+++ RECORDED INFORMATION

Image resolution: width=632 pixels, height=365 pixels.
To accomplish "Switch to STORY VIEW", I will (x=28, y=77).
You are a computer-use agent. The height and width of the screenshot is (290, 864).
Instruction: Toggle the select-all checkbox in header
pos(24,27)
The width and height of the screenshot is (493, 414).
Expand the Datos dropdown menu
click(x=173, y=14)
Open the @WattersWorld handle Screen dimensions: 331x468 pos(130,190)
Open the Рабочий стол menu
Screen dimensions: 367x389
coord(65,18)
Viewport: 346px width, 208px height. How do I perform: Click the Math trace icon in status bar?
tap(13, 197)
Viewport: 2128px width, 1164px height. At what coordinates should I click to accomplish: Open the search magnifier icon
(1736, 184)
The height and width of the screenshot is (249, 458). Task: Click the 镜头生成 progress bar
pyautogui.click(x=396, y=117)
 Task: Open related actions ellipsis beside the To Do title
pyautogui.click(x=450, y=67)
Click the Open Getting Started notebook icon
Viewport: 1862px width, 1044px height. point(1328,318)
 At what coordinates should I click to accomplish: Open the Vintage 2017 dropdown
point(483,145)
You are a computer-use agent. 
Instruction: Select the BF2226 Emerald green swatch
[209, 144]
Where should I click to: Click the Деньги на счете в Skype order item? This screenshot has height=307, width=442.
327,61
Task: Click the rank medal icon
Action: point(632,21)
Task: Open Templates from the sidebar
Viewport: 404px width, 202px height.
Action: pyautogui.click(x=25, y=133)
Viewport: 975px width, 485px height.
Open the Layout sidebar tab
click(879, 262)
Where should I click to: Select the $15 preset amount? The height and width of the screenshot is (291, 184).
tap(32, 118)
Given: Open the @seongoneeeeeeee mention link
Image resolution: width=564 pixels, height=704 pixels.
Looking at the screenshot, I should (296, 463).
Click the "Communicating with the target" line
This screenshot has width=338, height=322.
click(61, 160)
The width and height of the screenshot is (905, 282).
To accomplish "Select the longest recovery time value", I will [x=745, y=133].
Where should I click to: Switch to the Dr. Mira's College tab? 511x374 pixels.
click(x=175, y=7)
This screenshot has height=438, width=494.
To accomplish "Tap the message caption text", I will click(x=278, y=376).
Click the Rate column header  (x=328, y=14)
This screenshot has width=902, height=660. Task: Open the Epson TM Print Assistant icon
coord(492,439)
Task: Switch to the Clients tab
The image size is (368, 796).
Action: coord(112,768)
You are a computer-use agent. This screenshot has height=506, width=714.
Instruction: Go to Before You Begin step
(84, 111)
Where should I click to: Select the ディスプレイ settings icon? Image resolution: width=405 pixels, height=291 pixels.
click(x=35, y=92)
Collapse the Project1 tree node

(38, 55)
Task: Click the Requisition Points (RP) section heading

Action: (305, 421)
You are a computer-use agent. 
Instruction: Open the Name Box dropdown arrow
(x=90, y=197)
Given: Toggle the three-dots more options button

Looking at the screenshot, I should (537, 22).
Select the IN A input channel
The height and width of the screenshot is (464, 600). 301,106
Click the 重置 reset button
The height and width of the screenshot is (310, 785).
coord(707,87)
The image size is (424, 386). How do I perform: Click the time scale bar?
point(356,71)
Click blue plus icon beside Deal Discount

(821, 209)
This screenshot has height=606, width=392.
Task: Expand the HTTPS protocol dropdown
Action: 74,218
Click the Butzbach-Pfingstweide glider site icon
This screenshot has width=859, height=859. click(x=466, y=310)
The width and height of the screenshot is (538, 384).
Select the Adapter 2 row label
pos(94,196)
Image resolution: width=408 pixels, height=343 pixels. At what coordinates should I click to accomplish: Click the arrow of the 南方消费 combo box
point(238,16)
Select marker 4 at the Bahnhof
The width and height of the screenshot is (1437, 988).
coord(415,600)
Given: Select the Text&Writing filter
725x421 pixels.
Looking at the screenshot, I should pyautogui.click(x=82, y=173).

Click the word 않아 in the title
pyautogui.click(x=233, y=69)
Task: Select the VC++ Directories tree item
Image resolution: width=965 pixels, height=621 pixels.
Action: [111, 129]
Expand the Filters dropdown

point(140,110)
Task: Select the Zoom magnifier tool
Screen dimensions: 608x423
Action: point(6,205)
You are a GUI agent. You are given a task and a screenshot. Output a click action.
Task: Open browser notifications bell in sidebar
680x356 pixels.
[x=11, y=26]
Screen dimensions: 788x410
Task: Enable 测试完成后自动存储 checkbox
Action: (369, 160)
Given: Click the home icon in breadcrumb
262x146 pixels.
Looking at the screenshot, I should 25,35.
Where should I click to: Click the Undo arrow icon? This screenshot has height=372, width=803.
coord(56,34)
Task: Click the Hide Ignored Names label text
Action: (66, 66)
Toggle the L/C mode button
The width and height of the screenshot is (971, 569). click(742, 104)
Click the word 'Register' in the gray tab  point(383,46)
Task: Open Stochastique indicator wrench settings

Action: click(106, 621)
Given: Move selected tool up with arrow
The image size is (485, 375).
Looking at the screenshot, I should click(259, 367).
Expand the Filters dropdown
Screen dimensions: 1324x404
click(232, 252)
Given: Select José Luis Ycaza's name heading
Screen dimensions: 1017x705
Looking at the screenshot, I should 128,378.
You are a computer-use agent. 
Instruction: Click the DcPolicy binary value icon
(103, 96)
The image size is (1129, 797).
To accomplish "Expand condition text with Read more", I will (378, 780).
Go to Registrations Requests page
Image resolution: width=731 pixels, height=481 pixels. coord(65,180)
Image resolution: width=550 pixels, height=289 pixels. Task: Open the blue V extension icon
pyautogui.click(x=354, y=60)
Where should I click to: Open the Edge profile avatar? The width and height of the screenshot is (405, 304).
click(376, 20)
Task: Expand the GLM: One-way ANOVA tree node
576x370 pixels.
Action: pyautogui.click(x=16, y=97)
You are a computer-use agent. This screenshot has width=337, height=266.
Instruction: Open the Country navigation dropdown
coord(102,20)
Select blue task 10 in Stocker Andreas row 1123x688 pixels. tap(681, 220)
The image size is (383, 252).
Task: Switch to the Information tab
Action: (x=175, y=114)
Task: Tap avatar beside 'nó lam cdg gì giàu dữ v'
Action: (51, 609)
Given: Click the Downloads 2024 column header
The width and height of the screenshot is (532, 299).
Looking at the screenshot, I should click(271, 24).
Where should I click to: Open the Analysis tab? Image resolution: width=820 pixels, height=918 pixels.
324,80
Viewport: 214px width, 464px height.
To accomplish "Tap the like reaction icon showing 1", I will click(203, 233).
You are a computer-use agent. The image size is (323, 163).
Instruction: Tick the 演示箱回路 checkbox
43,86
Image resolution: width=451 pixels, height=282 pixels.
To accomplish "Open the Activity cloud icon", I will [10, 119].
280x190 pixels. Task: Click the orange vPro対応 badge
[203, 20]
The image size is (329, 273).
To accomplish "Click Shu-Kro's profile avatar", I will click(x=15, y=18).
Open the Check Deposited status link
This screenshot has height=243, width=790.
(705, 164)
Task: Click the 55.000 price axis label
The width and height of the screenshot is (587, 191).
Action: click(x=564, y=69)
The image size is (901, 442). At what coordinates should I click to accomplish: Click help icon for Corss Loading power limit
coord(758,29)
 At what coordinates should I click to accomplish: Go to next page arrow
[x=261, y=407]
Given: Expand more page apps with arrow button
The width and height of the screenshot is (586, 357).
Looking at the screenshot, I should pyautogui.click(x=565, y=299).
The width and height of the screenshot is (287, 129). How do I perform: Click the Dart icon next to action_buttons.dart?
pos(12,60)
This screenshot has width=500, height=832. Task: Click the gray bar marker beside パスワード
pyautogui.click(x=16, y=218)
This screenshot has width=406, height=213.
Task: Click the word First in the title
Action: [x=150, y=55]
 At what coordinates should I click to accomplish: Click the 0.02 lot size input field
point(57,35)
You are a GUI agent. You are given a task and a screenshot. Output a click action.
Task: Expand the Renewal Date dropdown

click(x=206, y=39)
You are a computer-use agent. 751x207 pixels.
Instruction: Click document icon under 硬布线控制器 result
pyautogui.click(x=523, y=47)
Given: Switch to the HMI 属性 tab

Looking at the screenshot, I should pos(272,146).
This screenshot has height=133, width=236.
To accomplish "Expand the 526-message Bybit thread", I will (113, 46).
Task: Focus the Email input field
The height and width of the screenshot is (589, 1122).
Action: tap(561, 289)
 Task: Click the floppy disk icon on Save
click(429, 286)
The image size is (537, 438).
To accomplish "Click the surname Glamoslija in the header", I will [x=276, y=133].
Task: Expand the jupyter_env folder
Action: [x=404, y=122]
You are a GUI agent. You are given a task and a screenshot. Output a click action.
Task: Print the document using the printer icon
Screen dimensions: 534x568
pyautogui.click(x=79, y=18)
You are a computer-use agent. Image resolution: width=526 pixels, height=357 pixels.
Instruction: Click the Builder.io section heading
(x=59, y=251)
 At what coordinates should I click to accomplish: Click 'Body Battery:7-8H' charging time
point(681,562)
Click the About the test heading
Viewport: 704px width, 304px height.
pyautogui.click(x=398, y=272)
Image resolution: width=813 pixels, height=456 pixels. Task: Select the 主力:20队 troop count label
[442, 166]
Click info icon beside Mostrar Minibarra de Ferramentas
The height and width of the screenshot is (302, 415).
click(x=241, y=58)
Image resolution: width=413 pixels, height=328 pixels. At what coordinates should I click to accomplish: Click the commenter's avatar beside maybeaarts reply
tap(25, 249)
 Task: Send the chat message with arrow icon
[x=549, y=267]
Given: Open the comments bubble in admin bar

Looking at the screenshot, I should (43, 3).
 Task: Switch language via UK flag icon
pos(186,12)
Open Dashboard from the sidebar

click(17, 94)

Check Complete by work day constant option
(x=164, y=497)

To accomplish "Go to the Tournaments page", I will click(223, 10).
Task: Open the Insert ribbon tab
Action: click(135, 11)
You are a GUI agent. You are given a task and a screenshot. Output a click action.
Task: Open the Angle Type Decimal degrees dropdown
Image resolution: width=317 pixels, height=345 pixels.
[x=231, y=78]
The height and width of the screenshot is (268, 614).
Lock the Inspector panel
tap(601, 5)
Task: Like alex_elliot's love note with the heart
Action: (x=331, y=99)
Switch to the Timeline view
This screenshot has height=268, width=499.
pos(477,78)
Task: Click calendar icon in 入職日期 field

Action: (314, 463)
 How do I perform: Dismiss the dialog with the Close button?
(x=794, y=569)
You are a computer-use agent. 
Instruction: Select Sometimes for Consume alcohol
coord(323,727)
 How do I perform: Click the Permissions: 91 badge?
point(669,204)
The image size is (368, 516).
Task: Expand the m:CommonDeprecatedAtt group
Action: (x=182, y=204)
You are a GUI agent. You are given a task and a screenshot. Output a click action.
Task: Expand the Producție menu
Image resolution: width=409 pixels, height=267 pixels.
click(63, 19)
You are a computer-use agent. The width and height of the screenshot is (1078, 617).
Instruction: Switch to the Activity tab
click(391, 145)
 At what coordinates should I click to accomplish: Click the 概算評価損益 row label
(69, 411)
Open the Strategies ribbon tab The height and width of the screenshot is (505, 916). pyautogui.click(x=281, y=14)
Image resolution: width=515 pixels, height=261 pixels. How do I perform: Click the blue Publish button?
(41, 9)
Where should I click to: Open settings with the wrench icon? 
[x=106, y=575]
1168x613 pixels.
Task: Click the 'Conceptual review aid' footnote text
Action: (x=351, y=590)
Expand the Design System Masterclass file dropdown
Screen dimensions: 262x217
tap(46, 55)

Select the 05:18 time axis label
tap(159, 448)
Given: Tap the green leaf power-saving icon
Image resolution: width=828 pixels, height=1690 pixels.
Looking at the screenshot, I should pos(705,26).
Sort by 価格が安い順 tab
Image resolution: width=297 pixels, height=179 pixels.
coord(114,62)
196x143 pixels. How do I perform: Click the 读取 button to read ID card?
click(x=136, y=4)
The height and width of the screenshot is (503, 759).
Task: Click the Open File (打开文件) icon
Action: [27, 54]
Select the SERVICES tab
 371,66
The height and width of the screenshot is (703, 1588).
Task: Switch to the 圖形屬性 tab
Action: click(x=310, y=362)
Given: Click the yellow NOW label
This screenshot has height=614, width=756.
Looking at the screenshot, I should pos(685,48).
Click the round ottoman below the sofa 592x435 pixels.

++++++

_WHAT IS EXPECTED_
For the lines above, output exactly those from the line containing "Lock the Inspector panel" through the line containing "Task: Expand the Producție menu", and skip the others.

_ANSWER TO THIS TASK_
Lock the Inspector panel
tap(601, 5)
Task: Like alex_elliot's love note with the heart
Action: (x=331, y=99)
Switch to the Timeline view
This screenshot has height=268, width=499.
pos(477,78)
Task: Click calendar icon in 入職日期 field

Action: (314, 463)
 How do I perform: Dismiss the dialog with the Close button?
(x=794, y=569)
You are a computer-use agent. 
Instruction: Select Sometimes for Consume alcohol
coord(323,727)
 How do I perform: Click the Permissions: 91 badge?
point(669,204)
The image size is (368, 516).
Task: Expand the m:CommonDeprecatedAtt group
Action: (x=182, y=204)
You are a GUI agent. You are given a task and a screenshot. Output a click action.
Task: Expand the Producție menu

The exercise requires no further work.